Guess I'll leave a recipe... Developed this one prior to Thanksgiving this year.
Southwest Jalapeno Pastrami Poppers
By Hossmoss
Oven to 375
Deli sliced Pastrami Boars Head is good, sliced thin but don't let them shave it or it won't wrap well.
1 doz BIG jalapenos, de-stemmed right next to the stem, halved and seeded
Sliced ColbyJack cheese
Cream Cheese
Moist crumbled bacon (NOT the brands that are dry and crumbly in the bag) BJs brand is good, there are others.
Lawry's Southwest NO SALT Sweet & Smoky seasoning
table salt
Prep the peppers, leave a closed, intact "dam" at the stem end when you spoon out the seeds/membranes.

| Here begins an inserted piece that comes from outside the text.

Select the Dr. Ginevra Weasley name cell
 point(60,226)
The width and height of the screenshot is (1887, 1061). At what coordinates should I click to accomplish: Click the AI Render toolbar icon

This will help the innards from gooing out during cooking and eating.
Lay a piece of sliced colby jack to line the inside of the pepper.
Lay a full length log of cream cheese into the CJ cheese, to evenly fill the pepper.
Sprinkle with Southwest Seasoning (make it easy by laying them all out and sprinkling all at once, or sprinkle one at a time as you make each popper.)
Press a good amount of bacon into the cream cheese
Wrap by rolling each popper in slice of Pastrami. spray with cooking spray
Bake on a sprayed foil lined sheet pan for about 20 minutes. Depending on the peppers, you may need to give them a little more time.